● Provided records:
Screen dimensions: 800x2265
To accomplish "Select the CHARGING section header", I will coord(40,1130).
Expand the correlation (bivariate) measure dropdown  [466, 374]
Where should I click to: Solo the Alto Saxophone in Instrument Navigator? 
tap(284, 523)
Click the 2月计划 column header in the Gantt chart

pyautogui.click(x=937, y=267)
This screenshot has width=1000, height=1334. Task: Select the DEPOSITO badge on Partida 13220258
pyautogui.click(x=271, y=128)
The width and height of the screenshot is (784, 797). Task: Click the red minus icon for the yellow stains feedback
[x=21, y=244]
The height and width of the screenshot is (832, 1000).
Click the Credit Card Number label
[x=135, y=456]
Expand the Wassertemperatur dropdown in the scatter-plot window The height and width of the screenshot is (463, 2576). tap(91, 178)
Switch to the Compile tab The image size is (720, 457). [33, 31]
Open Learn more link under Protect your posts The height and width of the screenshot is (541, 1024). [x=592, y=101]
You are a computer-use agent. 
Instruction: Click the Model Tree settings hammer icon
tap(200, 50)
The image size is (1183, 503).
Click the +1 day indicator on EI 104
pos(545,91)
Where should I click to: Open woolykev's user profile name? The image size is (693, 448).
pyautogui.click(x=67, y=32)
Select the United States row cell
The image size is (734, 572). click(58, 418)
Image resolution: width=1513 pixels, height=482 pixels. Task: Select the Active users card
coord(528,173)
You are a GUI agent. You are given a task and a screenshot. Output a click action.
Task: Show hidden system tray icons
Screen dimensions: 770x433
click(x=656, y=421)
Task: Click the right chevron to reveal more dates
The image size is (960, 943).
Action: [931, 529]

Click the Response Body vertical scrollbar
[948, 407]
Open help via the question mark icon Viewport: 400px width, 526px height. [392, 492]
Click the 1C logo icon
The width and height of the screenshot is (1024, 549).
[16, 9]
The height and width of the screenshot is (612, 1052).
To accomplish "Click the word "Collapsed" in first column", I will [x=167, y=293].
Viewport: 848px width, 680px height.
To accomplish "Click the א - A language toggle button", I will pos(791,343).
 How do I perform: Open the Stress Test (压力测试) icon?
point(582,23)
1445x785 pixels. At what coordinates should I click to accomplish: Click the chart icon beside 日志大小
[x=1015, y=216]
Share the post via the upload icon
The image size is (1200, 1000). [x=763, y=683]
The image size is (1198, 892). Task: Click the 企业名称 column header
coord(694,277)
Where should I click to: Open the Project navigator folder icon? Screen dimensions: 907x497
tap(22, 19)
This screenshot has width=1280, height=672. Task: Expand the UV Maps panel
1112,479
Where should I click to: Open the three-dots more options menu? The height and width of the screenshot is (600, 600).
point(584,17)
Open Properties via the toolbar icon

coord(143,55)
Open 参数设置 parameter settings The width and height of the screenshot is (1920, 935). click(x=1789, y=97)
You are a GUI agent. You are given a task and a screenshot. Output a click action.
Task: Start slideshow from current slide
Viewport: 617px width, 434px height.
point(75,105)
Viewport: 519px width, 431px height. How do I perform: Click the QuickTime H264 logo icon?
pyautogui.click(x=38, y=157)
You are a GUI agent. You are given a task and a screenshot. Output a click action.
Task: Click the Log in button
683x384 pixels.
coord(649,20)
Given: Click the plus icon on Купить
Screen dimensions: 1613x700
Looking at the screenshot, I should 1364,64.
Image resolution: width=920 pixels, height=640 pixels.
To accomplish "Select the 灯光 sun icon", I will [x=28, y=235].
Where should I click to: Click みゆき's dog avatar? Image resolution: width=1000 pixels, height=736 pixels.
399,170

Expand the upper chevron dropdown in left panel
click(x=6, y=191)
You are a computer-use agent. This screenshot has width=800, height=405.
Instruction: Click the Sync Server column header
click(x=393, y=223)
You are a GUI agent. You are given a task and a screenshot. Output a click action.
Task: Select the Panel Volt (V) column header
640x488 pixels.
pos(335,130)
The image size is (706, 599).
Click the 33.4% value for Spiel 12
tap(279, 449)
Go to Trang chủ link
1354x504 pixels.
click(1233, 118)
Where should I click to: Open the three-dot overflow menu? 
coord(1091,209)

● Work instructions: Which lines of the records above contain the word "will"? Show each of them.

● The completed task:
To accomplish "Select the CHARGING section header", I will coord(40,1130).
To accomplish "Click the word "Collapsed" in first column", I will [x=167, y=293].
To accomplish "Click the א - A language toggle button", I will pos(791,343).
To accomplish "Select the 灯光 sun icon", I will [x=28, y=235].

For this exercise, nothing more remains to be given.